# Trecho para leitura
Desde 1984
Mário Ananias
15 de Dezembro de 2023
Sobre bem e mal (Parte 3)

Os dias raramente eram simples no transporte público. O bom empreendedor propõe que se desenvolvam, produzam ou disponibilizem produtos para que o consumidor os avalie e os utilize, na expectativa de que a demanda cresça e, com isso, justifique e remunere o investimento. Por outro lado, a Administração Pública comum, trabalha e atua alguns passos atrás, como na percepção popular: “apagando incêndio”. 
Por exemplo, ao invés de ofertar um transporte em quantidade e qualidade que reduzam a necessidade do veículo individual, melhorando assim a qualidade do espaço público, minimizando a emissão de gases e disponibilizando para outras atividades os grandes espaços ocupados por estacionamentos, o governo se empenha de forma tímida e intempestiva a atender partes das demandas reprimidas e ainda assim, muitas vezes, só o fazem sob pressão popular ou da mídia.
Aquela quinta-feira, transcorria com os mesmos transtornos de sempre, o mesmo desgaste aos passageiros e operadores daquela linha de ônibus, como tantas outras, do Alto Vera Cruz ao Padre Eustáquio. Vale aqui resgatar que o “capacitismo”, neologismo utilizado para se referenciar a um preconceito antigo, muitas vezes, surge em momentos absolutamente comuns, do dia-a-dia, como naquela oportunidade.

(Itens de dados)

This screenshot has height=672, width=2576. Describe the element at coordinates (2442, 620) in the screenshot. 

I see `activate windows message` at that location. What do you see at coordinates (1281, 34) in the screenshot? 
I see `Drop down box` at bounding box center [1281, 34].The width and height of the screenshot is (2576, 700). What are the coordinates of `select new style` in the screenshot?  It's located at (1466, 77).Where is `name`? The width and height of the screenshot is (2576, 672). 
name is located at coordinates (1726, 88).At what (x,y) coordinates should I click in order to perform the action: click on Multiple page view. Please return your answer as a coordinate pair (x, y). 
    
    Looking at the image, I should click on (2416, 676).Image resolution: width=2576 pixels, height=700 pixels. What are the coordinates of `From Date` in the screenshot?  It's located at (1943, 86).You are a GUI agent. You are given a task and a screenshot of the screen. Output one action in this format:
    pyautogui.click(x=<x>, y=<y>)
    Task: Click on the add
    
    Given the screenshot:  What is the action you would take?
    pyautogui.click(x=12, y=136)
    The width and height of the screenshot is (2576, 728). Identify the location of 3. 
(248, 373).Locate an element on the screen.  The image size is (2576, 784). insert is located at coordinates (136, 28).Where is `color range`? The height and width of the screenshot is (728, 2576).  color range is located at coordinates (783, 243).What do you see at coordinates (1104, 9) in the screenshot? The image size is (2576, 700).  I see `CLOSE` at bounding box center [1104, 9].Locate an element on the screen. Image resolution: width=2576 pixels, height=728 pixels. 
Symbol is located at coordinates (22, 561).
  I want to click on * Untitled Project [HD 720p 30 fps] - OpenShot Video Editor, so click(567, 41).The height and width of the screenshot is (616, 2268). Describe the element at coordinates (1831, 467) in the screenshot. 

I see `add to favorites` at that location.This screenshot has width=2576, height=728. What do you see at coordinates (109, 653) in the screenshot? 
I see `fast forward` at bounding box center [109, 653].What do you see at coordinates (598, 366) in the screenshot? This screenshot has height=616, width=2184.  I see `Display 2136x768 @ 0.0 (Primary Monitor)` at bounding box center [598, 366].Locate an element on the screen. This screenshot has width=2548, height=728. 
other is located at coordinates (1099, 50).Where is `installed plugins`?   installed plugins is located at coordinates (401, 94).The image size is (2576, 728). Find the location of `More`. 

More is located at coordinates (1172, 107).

# O que fazer
Transcreva palavra por palavra, do texto sobre o transporte público, tudo o que vai de "Os dias raramente" até "ou da mídia.". As linhas são um material independente do texto.

# Solução da tarefa
Os dias raramente eram simples no transporte público. O bom empreendedor propõe que se desenvolvam, produzam ou disponibilizem produtos para que o consumidor os avalie e os utilize, na expectativa de que a demanda cresça e, com isso, justifique e remunere o investimento. Por outro lado, a Administração Pública comum, trabalha e atua alguns passos atrás, como na percepção popular: “apagando incêndio”. 
Por exemplo, ao invés de ofertar um transporte em quantidade e qualidade que reduzam a necessidade do veículo individual, melhorando assim a qualidade do espaço público, minimizando a emissão de gases e disponibilizando para outras atividades os grandes espaços ocupados por estacionamentos, o governo se empenha de forma tímida e intempestiva a atender partes das demandas reprimidas e ainda assim, muitas vezes, só o fazem sob pressão popular ou da mídia.